SELECTED TEXT:
■ ■ ■

From truthout.org :
Backdoor Draft, Back Again
By Christopher Hayes
In These Times
Thursday 12 January 2006
Despite signaling that it would no longer tap the Individual Ready Reserve, the Army calls up more troops just in time for the holidays.
For more than 800 members of the Army's Individual Ready Reserve (IRR), the most memorable part of the holiday season was a surprise stocking-stuffer from the United States Army. It came in the form of a blue and white Western Union Mailgram that ordered them to report for active duty in Operation Iraqi Freedom.
Eric, a second year law student, who completed four years of active duty in 2002, was at his parents' house on Christmas Eve when they handed him what looked like an innocuous piece of mail from the Secretary of the Army. "I was pretty shocked," Eric (not his real name) says. "I went up to my room and hyperventilated for a bit and then came back down and didn't tell anyone for two days. I didn't want to ruin Christmas."
You might remember this practice by the name critics gave it during the 2004 presidential election: the "backdoor draft." In June of that year, the Pentagon announced the initial call-ups of the IRR-a rarely-deployed group of about 114,000 soldiers who have completed their active duty requirements and returned to civilian life. This raised the specter of unwilling combatants being pulled back into military service against their will, generating headlines, controversy and uncomfortable memories of Vietnam. It also proved to be such a headache to administer that in November 2005 the Army appeared to capitulate to pressure by suspending the program. But as In These Times has learned, the program has not been suspended. In exclusive interviews, six soldiers who received mobilization orders expressed anger and frustration about what they say is a bad-faith effort by the Army to wring extra service out those who are about to complete their service commitment. Nearly all asked that their names be changed in this article for fear of reprisal as they negotiate their responses to these orders.
"Back when people started using the phrase 'backdoor draft,' I was really skeptical," says one ex-ROTC cadet, who strongly opposes the Iraq war. "Now that I've been served papers, it really does feel like that."
All of the officers interviewed who received orders to deploy in late December share one thing in common: They all started active duty in 1998, which means their full 8-year contract with the Army-or Mandatory Service Obligation (MSO)-will expire in May. "We're all coming up on our MSO dates," says Jason, who along with about 40 other members of West Point's Class of 1998 received a call-up. "I get the impression that they did a check to see who they were coming close to losing and went ahead and sent out the orders." Army spokeswoman Lt. Col. Pamela Hart denied this, insisting that "no population was singled out."

■ ■ ■

EXTRACTED DATA:
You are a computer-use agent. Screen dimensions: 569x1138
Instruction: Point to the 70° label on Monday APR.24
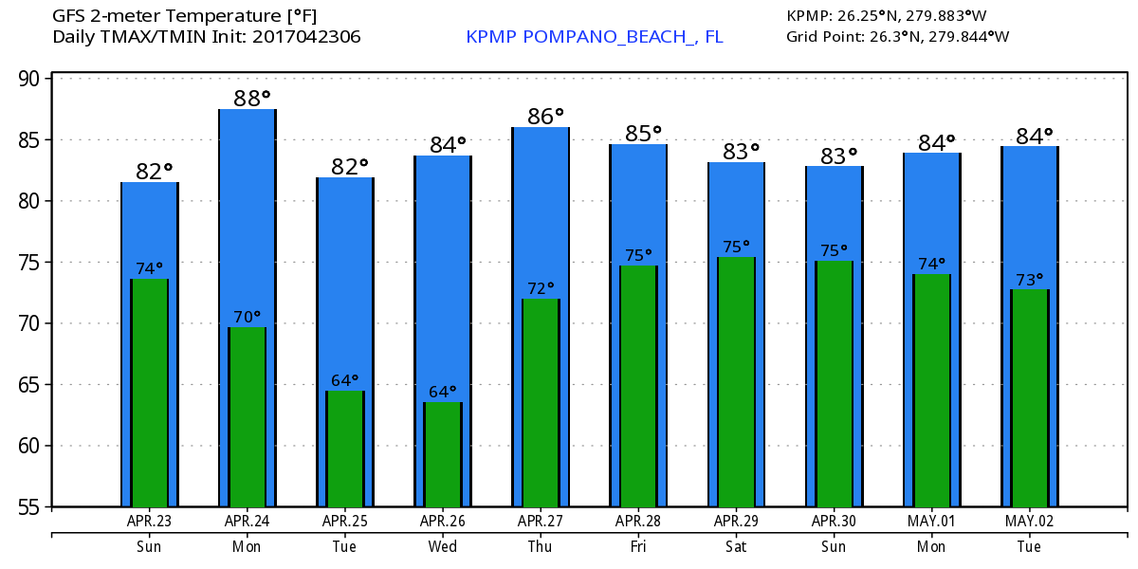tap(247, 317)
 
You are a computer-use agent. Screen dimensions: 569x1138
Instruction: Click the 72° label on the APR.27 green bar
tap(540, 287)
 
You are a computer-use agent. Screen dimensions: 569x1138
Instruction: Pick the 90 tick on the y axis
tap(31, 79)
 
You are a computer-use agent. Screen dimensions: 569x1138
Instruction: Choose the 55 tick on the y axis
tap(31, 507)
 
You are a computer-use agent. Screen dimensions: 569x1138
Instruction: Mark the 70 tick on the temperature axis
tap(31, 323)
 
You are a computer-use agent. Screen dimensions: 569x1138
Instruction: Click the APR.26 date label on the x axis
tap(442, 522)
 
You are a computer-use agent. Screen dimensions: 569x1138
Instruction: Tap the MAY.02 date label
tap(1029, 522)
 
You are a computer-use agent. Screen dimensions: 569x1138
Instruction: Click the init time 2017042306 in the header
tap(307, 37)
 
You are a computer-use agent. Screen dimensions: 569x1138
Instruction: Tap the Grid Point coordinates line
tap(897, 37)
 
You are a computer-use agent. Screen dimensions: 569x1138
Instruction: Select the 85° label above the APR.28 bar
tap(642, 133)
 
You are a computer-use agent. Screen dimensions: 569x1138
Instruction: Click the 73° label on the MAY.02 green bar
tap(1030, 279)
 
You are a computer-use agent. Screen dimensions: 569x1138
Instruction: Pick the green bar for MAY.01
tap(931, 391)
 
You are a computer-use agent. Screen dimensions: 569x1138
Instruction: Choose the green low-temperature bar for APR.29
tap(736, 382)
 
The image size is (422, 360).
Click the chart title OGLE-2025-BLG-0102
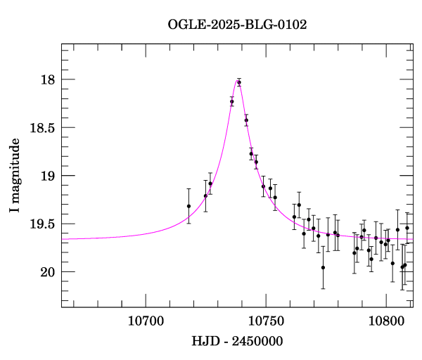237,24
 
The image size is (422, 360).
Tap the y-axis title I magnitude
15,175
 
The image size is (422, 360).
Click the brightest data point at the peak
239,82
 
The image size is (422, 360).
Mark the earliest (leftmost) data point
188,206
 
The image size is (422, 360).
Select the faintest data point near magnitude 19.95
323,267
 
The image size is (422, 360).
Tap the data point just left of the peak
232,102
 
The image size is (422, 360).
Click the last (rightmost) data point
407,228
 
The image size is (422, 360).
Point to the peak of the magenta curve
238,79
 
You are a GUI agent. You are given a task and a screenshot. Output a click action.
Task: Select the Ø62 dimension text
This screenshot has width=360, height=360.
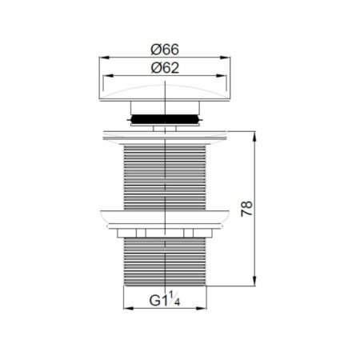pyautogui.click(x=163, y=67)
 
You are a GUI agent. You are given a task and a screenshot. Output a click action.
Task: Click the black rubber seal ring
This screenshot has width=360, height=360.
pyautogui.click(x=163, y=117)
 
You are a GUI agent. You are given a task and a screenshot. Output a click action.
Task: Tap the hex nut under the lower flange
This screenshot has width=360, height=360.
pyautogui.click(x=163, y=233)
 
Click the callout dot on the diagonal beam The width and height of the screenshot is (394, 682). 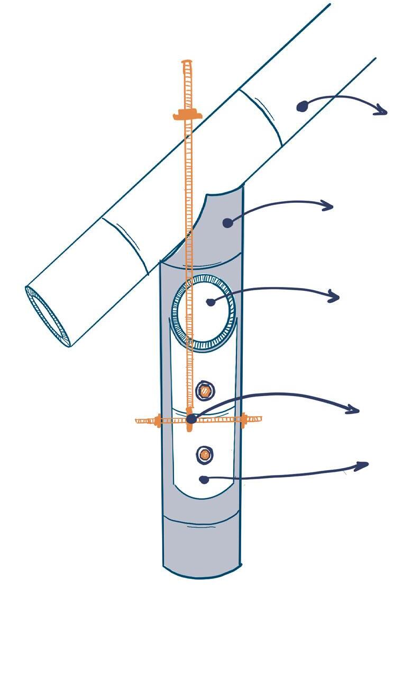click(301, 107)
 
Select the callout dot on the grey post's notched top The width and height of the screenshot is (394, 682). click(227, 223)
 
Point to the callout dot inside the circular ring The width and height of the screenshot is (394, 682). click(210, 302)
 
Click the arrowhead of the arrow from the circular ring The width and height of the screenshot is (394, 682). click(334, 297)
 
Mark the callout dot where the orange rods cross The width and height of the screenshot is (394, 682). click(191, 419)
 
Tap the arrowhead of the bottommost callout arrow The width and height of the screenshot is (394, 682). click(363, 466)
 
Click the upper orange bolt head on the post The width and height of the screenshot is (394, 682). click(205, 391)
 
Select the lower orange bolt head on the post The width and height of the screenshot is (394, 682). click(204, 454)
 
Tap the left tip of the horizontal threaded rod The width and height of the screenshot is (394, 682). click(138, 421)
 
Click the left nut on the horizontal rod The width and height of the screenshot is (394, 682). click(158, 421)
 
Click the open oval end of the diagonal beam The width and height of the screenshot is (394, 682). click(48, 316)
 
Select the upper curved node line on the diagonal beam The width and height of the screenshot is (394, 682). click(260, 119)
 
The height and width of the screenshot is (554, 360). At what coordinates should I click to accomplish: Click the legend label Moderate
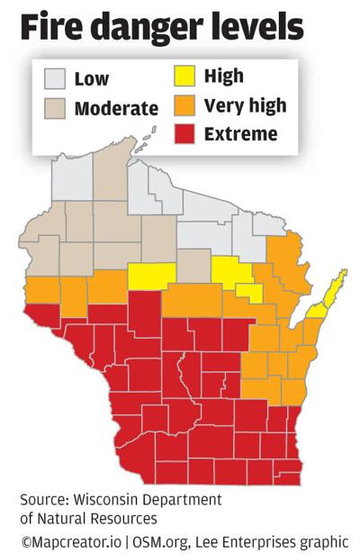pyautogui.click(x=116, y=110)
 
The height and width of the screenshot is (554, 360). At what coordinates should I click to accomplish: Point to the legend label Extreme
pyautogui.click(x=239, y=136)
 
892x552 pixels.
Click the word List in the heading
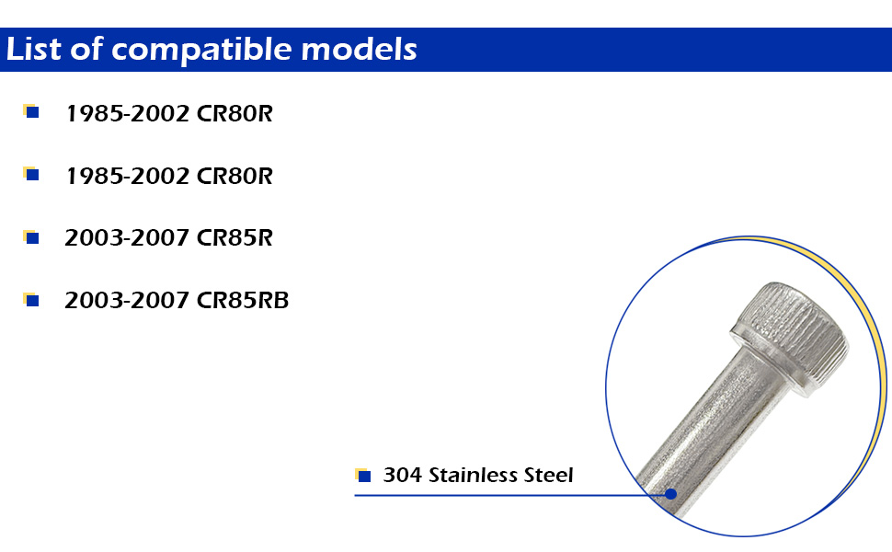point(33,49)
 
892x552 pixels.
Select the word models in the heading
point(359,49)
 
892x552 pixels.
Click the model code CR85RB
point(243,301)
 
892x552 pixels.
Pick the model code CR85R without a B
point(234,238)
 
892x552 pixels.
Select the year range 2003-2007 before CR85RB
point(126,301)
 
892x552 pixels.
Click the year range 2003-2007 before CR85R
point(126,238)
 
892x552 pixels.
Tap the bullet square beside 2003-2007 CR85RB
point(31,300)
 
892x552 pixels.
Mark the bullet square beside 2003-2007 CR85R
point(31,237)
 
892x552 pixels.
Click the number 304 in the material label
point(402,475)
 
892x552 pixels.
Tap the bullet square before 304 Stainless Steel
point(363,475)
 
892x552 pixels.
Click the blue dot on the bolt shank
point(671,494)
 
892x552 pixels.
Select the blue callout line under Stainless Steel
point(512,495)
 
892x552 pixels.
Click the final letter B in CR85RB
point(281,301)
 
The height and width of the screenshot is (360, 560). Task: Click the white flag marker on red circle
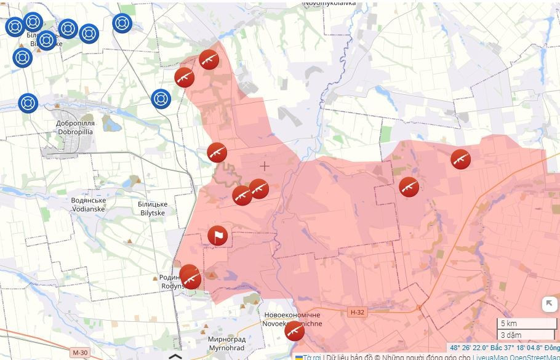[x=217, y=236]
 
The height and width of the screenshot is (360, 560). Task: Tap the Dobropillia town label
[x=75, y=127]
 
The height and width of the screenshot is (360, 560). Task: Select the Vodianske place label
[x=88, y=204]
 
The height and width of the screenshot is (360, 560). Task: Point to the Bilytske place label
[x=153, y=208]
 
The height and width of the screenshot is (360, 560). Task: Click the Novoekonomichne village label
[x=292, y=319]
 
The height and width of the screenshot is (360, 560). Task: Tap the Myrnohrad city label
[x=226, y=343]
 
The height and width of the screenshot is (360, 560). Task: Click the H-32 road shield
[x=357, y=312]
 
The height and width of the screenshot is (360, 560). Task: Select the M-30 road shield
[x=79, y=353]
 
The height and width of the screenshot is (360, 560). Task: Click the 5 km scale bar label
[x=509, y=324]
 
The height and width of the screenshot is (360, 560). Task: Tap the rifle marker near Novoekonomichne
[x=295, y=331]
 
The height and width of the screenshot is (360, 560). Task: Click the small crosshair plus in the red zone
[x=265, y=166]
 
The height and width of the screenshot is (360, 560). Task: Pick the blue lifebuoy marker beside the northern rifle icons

■ ■ ■

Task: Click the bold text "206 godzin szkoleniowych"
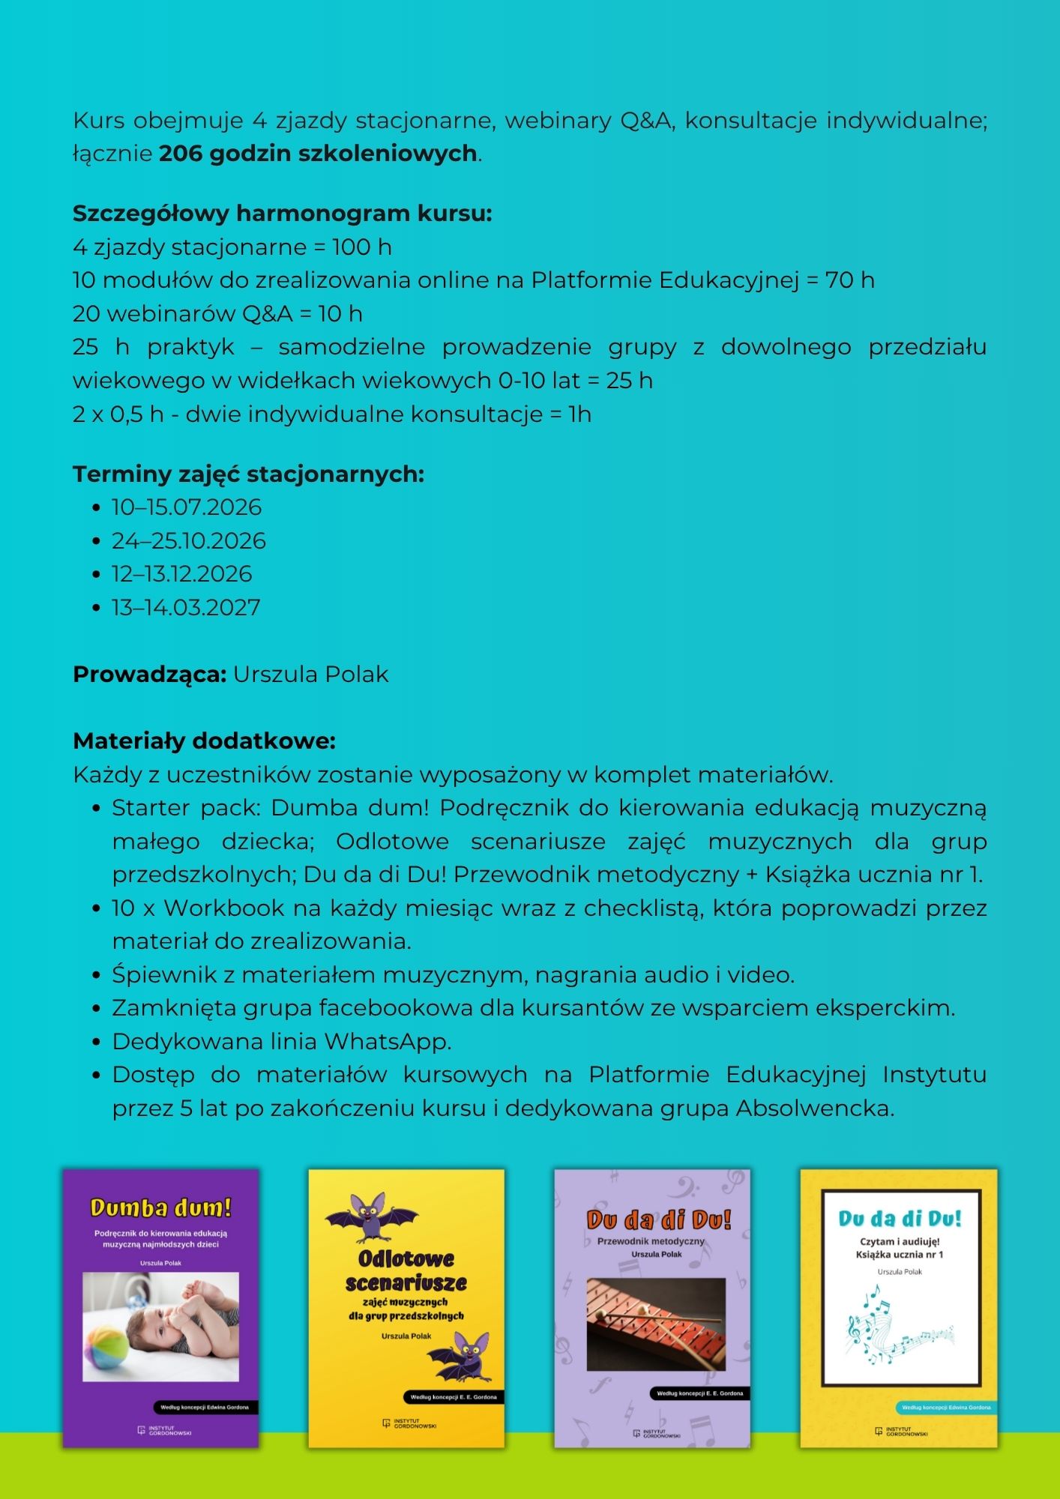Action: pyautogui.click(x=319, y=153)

■ ■ ■

STATED EXERCISE A:
Summarize the backdoor draft article in two sentences.
STATED EXERCISE B:
Pick up the backdoor draft article after its last sentence and keep writing.
The data on this page is separate material and has no connection to the backdoor draft article.

WRITTEN RESPONSE A:
More than 800 members of the Army's Individual Ready Reserve received orders over the holidays to report for active duty in Operation Iraqi Freedom, though the Army had appeared in November 2005 to suspend the call-ups that critics called the "backdoor draft." The officers who received orders in late December all began active duty in 1998, so their service obligations expire in May, but an Army spokeswoman denied that any population was singled out.

WRITTEN RESPONSE B:
With only four months left before being officially discharged, Jason and others now face an 18-month tour of active duty in Iraq. "The Army is using two different rules for their benefit," says Paul Trotter, an ex-ROTC cadet who has already served in both Afghanistan and Iraq. "They've got one rule that says we can call you up from the IRR at any point before your obligation is done. They've got another rule that says once you're on active duty, we can Stop-Loss you so you have to stay." The Army's Stop-Loss program, initiated in November 2002, allows it to indefinitely extend the term of active duty soldiers past their scheduled release date.
That means that for thousands of soldiers, the contract they signed pledging 8 years of service no longer holds any weight. In January 2004, Defense Secretary Donald Rumsfeld signed an authorization for involuntary mobilization. The IRR was last called up was during the first Gulf War. But then, soldiers were deployed to backfill Army positions in Germany and other bases rather than deployed directly into the combat theater. "When I was in the army, it was clear that if you're in the IRR, the only time you're going to go off to war is World War III," says Kevin O'Meara, a 43-year-old former Army human resources officer. O'Meara received a mobilization order in 2004 from which he was subsequently exempted. "The IRR was not designed for what was supposed to be this little jaunt in the desert."
"When I signed my contract, the impression was that the IRR was rarely used, only in a national emergency," says Jason. "I didn't think it would be used as a manpower tool to support an occupation."
From the moment the IRR call-up was announced in the summer of 2004, the Army had a difficult time enforcing its order. The Army was forced to abandon attempts to mobilize thousands of officers who had completed their 8-year commitment but hadn't sent in the paperwork to remove their names from the IRR rolls. As of December 11, 2005, of the 7,380 soldiers who received orders to mobilize, 3,521 have filed for exemptions or delays and nearly 500 have simply not shown up.
On November 18 the Washington Post reported that the Army was throwing in the towel. The Army has "suspended plans to expand an unwieldy, 16-month-old program to call up inactive soldiers for military duty," the Post reported, "after thousands have requested delays or exemptions or failed to show up."
For many soldiers, this meant they were off the hook. "I felt relieved after that Washington Post article," says Jason, the West Point grad. "Then on the 20th of December, I get the mailgram."
Lt. Col. Hart says that the December mobilization orders are all part of the original involuntary mobilization authorized in 2004 and that the Army will continue to issue such orders until it has successfully deployed 5,600 active-duty soldiers from the ranks of the IRR. So far, nearly 4,000 have deployed.
"We have 114,000 soldiers in the IRR and we're only looking at 7,000 who've received orders," Hart says. "Now mind you, it can be traumatic for the individual solider, but looking at the big picture it's understandable."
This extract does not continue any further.